Why is there smoke from the boiler room? – Botanical Garden using Home Assistant

Botanical garden’s mystery smoke sparked a data-control revolt in the comments

TLDR: A botanical garden found its gas boiler was running on a warm day because a heat pump failed quietly and the systems didn’t talk to each other. Commenters turned that into a bigger fight over who owns building data, with side drama about whether AI is a useful helper or just another source of chaos.

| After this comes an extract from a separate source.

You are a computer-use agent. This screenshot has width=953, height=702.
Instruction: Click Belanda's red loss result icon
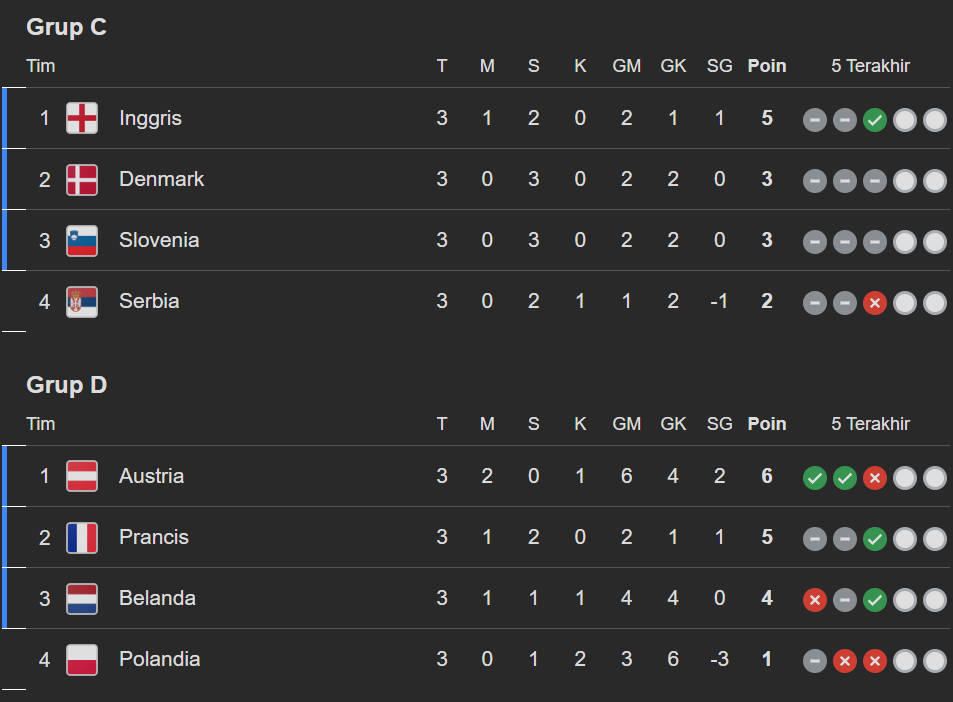[x=815, y=600]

A sunny day, a gas-free greenhouse, and then... smoke from the boiler room. That tiny mystery turned into a full-on internet soap opera when the Hortus Botanicus Amsterdam explained how it took opening a pile of separate systems just to learn one simple thing: the heat pump had quietly failed, so the gas boiler stepped in without anyone noticing. The article’s big message was clear: buildings already create tons of useful information, but owners often can’t easily see or use it because it’s trapped inside vendor-controlled tools. And wow, the comments had feelings about that.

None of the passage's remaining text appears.